As the accuracy of these tools gets better, parties will increasingly be driven to identify and settle disputes at an early stage. The tools will enable a more detailed calculation of return of investment on the time and cost involved in proceeding to a trial. However, new opportunities arising from emerging technologies and new applications of existing technologies may lead to a more fundamental redesign of arbitration processes.
Indeed, with arbitration being a creature of contact, this dispute resolution mechanism is a more likely to see party-driven change in the short to medium term than court based litigation for instance. The end users of arbitration are already driving greater efficiency in the arbitral process thanks to tools already on the market. In the years ahead, through the bundling of machine learning, natural language processing, internet of things (IoT) and other 'smart' devices and the huge processing capabilities of cloud and edge computing and, looking ahead, quantum computing, we will no doubt see some radical shifts in the processes proposed for resolving disputes through arbitration.
Might human arbitrators be supported by new software or hardware in their decision making, as is the case already for surgeons both at the diagnostic and surgery stage? Will a legal-led approach to dispute resolution be displaced by a 'game theory' analysis of party's positions? Or will human discretion and creativity remain a necessary part of dispute resolution to ensure that the law can continue to evolve and that fairness is achieved in all cases (including those outlier cases which do not follow a trend borne out in historical data)?

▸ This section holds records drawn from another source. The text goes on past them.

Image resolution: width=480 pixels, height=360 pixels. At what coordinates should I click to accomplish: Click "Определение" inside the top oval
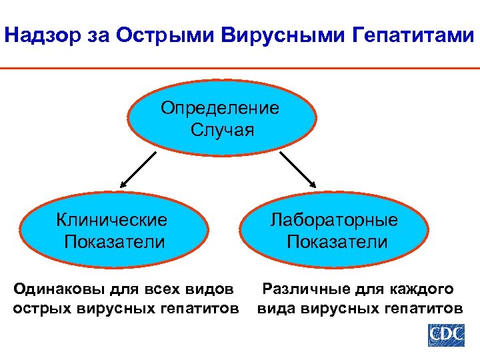coord(220,107)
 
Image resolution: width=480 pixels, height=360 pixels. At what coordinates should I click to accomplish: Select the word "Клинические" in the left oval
coord(112,219)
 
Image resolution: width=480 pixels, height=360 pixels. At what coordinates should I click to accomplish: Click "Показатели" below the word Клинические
coord(114,241)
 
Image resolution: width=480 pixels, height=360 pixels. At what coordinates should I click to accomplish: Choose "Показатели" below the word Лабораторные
coord(337,241)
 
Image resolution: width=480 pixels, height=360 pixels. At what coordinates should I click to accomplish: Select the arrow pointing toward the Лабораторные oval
coord(299,169)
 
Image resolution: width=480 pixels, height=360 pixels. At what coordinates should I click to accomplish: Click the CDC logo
coord(445,334)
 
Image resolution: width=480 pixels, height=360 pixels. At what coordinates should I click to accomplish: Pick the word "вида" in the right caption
coord(277,309)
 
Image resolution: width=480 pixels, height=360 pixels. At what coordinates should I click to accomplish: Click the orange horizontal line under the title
coord(240,68)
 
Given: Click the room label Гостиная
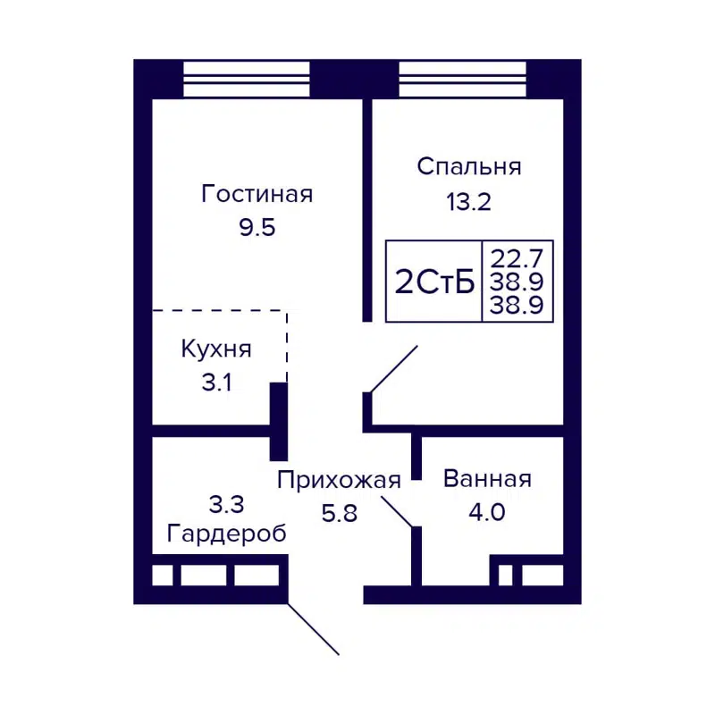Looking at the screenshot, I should [x=257, y=194].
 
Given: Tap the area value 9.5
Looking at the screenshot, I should [x=257, y=227].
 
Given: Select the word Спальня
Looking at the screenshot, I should [x=469, y=166].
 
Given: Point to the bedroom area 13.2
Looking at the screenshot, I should [x=469, y=201].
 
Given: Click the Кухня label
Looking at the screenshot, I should [x=215, y=349].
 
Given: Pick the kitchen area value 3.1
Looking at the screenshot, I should [x=215, y=383].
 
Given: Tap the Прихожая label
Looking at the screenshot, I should [x=338, y=481].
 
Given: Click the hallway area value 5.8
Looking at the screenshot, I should [x=338, y=515].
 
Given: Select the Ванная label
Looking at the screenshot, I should [x=487, y=479].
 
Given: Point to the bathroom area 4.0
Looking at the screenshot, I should [x=487, y=514].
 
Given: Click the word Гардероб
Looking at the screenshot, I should [x=227, y=534].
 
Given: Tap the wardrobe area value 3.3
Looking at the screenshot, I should [x=226, y=505].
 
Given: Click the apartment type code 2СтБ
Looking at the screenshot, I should [x=433, y=282].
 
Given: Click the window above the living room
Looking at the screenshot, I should [x=246, y=80].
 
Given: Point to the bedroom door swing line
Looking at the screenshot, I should [x=394, y=369].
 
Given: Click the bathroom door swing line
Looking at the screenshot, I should [x=397, y=509].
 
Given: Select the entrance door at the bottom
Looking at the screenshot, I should [x=313, y=629].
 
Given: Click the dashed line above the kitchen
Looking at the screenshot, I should [x=219, y=311].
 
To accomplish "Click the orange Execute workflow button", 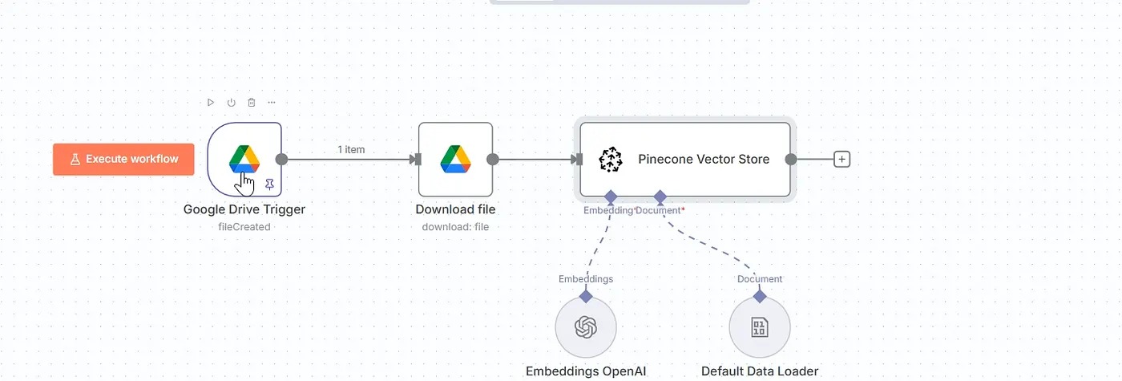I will point(123,159).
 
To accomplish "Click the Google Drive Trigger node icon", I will point(244,158).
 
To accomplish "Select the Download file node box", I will point(455,159).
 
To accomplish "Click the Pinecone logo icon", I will point(611,159).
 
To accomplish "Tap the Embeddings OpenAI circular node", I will point(586,327).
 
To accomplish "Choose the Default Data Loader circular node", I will point(760,327).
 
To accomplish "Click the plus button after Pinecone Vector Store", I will point(842,159).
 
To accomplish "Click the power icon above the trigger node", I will point(232,103).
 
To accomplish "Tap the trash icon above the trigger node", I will point(252,103).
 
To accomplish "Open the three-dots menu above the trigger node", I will point(272,103).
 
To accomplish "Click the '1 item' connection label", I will point(351,150).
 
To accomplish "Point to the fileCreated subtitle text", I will point(244,227).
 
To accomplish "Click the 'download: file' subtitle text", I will point(455,227).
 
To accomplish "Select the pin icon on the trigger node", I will point(269,184).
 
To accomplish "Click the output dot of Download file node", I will point(492,159).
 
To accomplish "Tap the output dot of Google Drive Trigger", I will point(281,159).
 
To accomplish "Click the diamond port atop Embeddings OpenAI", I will point(586,296).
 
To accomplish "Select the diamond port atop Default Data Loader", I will point(760,296).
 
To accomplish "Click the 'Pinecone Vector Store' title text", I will point(704,159).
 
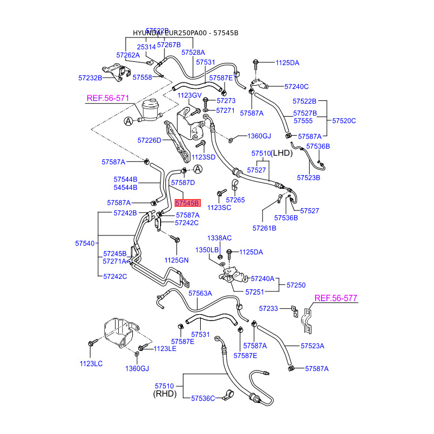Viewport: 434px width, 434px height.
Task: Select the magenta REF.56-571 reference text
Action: coord(108,98)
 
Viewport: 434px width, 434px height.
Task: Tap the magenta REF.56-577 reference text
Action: coord(336,298)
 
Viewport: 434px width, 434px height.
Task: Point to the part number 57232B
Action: coord(90,78)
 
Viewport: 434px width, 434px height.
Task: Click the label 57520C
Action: coord(344,120)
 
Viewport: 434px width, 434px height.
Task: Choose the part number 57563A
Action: coord(200,293)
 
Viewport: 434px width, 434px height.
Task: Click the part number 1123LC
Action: coord(91,363)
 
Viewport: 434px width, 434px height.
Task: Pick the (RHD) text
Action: coord(165,394)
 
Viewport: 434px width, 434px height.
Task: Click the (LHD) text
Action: coord(282,154)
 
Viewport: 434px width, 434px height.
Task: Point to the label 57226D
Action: coord(149,140)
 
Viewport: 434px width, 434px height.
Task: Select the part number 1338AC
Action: coord(219,238)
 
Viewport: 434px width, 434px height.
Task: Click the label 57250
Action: coord(296,284)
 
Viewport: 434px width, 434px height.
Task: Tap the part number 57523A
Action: coord(312,346)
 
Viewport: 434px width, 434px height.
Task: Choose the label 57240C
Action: coord(297,86)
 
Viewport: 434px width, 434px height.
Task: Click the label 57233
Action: coord(268,308)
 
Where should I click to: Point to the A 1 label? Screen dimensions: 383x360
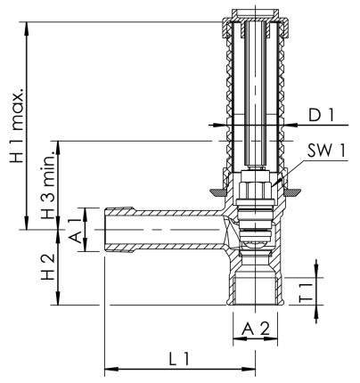[x=77, y=230]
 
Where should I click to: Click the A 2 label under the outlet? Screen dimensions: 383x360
[x=255, y=328]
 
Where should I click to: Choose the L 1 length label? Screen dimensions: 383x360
[x=179, y=358]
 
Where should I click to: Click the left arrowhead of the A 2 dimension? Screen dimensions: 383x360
[x=238, y=343]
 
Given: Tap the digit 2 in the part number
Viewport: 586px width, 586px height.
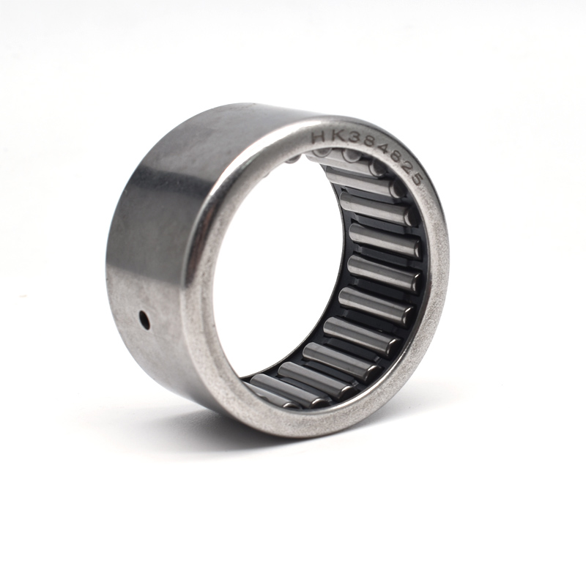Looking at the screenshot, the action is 404,169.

Lawyers need to engage with these questions today and work hand in hand with technologists and data scientists to help ensure that the dispute resolution methods of the future are fit for purpose and continue to have legal weight so that any ultimate decision or direction is valid and enforceable in the 'real', physical world.

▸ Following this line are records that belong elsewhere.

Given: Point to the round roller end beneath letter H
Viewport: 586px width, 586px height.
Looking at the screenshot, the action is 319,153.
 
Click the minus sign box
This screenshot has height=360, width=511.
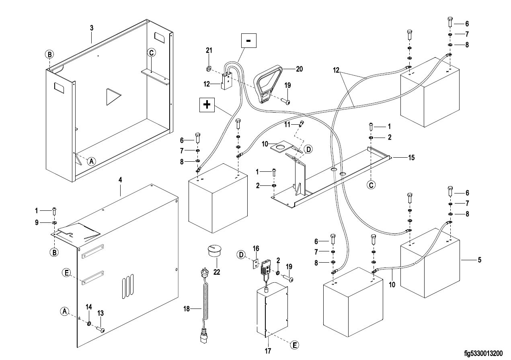[x=248, y=41]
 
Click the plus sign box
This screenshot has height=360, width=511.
[x=207, y=105]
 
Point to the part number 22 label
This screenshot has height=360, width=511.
[x=217, y=272]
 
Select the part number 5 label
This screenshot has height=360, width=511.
[x=479, y=260]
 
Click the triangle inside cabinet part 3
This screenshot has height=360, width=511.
[x=113, y=97]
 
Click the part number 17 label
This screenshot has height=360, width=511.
[x=268, y=351]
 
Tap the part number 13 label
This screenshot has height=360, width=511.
[x=101, y=313]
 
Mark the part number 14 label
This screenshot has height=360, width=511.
[x=89, y=307]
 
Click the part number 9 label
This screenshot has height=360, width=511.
[x=36, y=222]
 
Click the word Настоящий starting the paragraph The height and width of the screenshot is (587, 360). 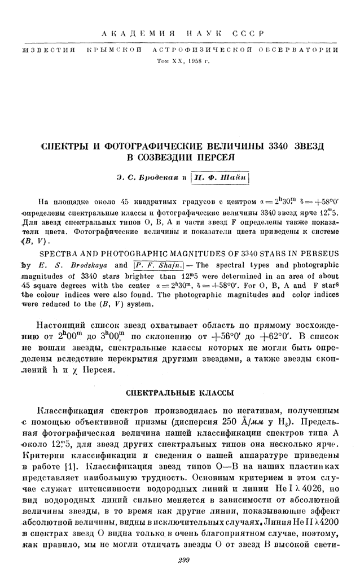tap(63, 326)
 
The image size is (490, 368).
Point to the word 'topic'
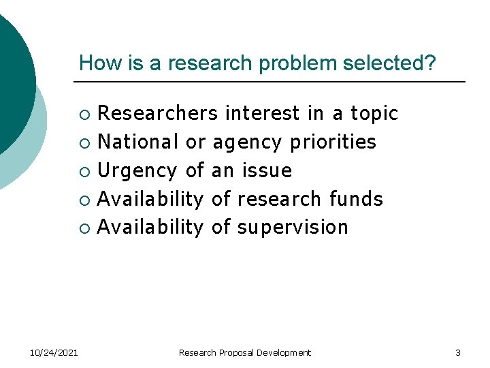(374, 113)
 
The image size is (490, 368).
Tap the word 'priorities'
(333, 142)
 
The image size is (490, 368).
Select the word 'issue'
(267, 170)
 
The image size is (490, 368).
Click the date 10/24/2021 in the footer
(54, 352)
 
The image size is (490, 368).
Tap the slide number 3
(458, 352)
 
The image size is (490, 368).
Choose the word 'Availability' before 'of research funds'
(150, 199)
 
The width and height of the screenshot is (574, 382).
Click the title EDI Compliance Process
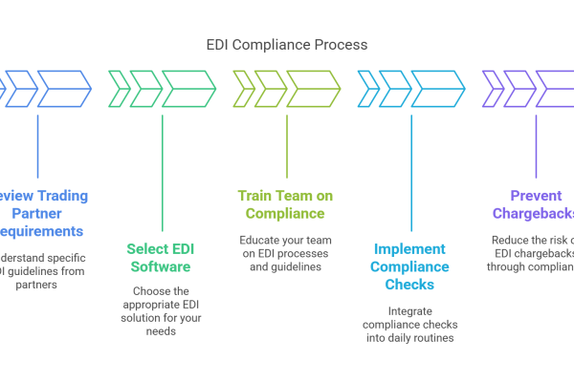[287, 45]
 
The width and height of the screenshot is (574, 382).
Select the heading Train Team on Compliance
[287, 204]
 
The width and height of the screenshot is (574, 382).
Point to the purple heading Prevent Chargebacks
[530, 204]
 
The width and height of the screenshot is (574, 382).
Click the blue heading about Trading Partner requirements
[44, 213]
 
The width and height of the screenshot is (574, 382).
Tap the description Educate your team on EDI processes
[287, 251]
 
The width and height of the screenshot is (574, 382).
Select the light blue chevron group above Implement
[411, 88]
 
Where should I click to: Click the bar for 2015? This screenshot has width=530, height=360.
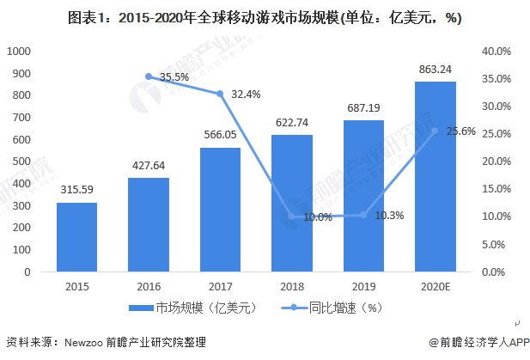pyautogui.click(x=76, y=237)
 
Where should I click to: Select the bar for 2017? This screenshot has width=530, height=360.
pyautogui.click(x=220, y=210)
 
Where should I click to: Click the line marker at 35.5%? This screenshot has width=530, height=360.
pyautogui.click(x=149, y=76)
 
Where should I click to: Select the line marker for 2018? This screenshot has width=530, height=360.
pyautogui.click(x=292, y=217)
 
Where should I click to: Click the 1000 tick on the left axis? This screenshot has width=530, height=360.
pyautogui.click(x=18, y=52)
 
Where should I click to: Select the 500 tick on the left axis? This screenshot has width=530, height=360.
pyautogui.click(x=21, y=162)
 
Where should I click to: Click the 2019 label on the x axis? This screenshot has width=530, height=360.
pyautogui.click(x=363, y=285)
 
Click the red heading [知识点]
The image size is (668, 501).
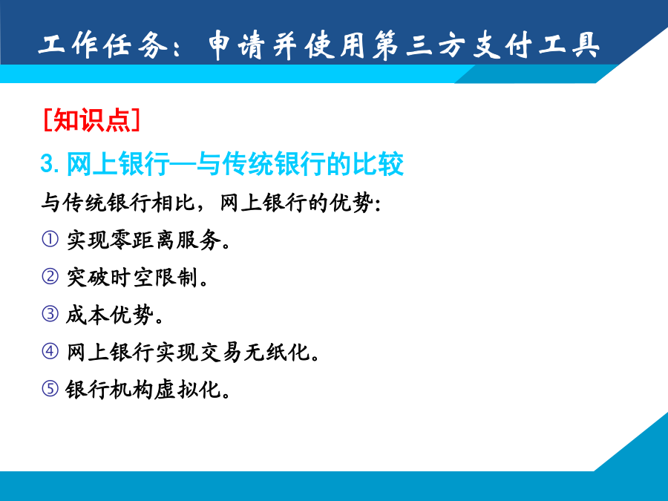(x=91, y=120)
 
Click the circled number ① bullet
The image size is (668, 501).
(x=50, y=239)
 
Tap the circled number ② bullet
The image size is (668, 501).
(x=50, y=277)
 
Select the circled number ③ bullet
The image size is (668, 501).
(x=50, y=314)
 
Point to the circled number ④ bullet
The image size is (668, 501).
(x=50, y=352)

Data analytics are nothing new in the context of arbitration. However, technology is already transforming the way in which those analytics are performed and making existing processes more efficient and effective. Going forward, new technologies or new applications of existing technologies stand to disrupt the arbitral process more significantly.
Some lawyers may resist this transformation out of fear that new technologies might change how they practice law or even make their jobs obsolete. Similar concerns were voiced when legal research moved from books to computers. However, that transition did not reduce the need for lawyers skilled in legal research and analytical reasoning. Instead, it enabled lawyers to be better and more effective at their jobs.
Similarly, technology-driven data analytics will not make the judgment and expertise of experienced lawyers obsolete. It will, however, enable those who employ such software to provide better and more cost-effective representation for their clients and better tailor their advocacy to the relevant audience. The widespread adoption of these new and emerging technologies in businesses across all industries will also generate new types of disputes which will continue to keep lawyers (and their artificially intelligent assistants) busy for years to come.